I ran my work enemies access card and wallet over the degausser. Don’t know if it had any effect, he never mentioned it.

I’m not a t.v. repairman but I’m a cameraman. Less than a week ago, oddly enough, I put my hands on my old degausser. Heavy thing, hand-held. Would do a videotape in about 60 seconds. Killer on cassettes- the cassette would just jump and tremble from the magnetic force.

Loved that thing. Kept it around, god knows why. Was VERY entertaining to move around a monitor.

Cartooniverse

Degaussers work on treadmills? :dubious:

How else would they get airborne?

Maybe we should degauss the hamsters. You know, just for fun?

The only thing I have ever degaussed was an aircraft carrier. (Never used it on televisions. I just slowly grew used to the changing hues).

I don’t miss it at all.

Well, you were apparently degaussing televisions too (see post six).

Any CRT tech worth his salt has one on hand, you betcha. Often , the built-in degausing coil is insufficient to completely degauss the shadow mask, leaving faint blotches of discoloration on a color purity test. A hand degausser is about the best way to be sure all the residual magnetism is gone. I still have one I made by doubling over the coil from an old CRT computer monitor.

When I worked at Philips PTV in Knoxville, we had a big degaussing coil for you know what. We were tossing some old hard drives (40 to 60 megabytes–nobody wanted them) with some proprietary files. To save time, I got the bright idea of using the giant degausser, rather than the erasing each drive via some Norton utility which would take days.

After running the coil for a couple of minutes, I discovered I could still boot up the computer. I ran some applications–nothing was damaged that I could tell.
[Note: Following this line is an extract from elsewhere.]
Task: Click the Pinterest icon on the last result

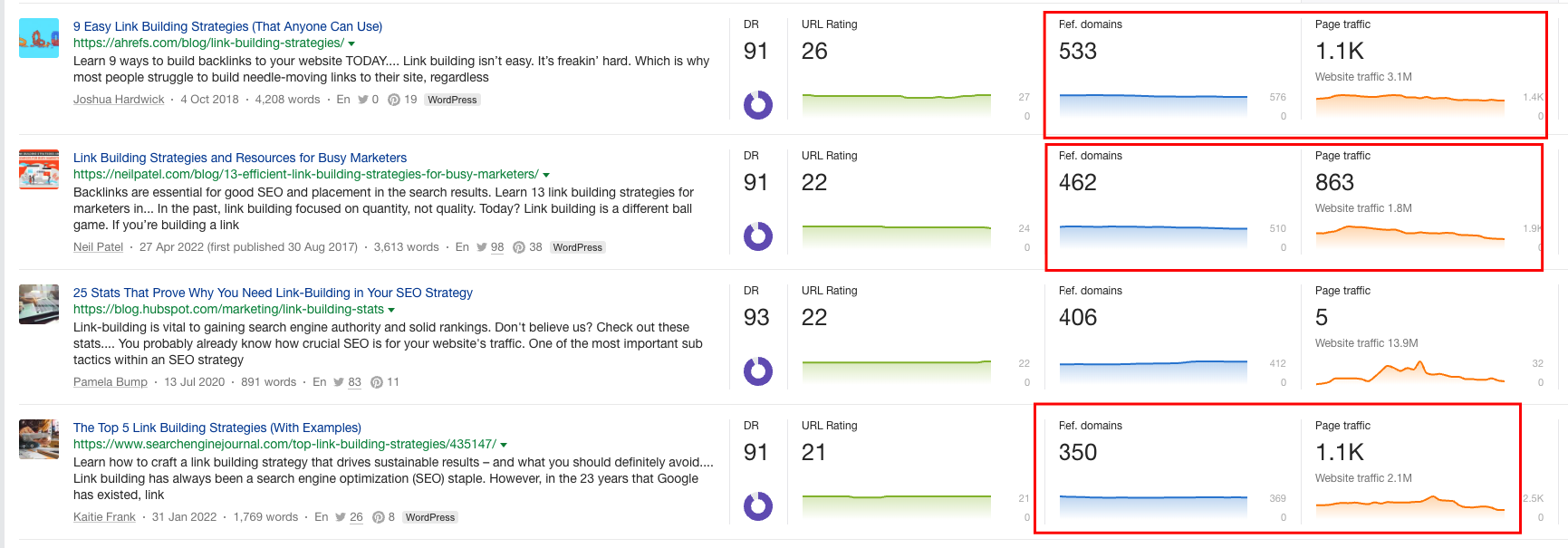Action: [x=378, y=516]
How could I avoid the tedium of a few days?

I used a hammer. Much more satisfying :stuck_out_tongue:

I used to watch that thing in absolute terror. I was not supposed to watch TV after school but did anyway. I can’t count the number of times I heard Dad’s car door slam and jumped up to turn off the TV only to have that infernal dot shining right in the middle of the screen when he walked in…Thanks for the memories @###!

That’s why, as part of the preps for the evolution, all televisions were to be moved 6-10 feet away from the outside skin of the ship. For a carrier, not a big problem. For subs and some of the smaller ships, I can see how it would be an issue.

Yeah I miss degaussing. It was about the only maintainence a mere Level 3a Computer Dude could do on a monitor.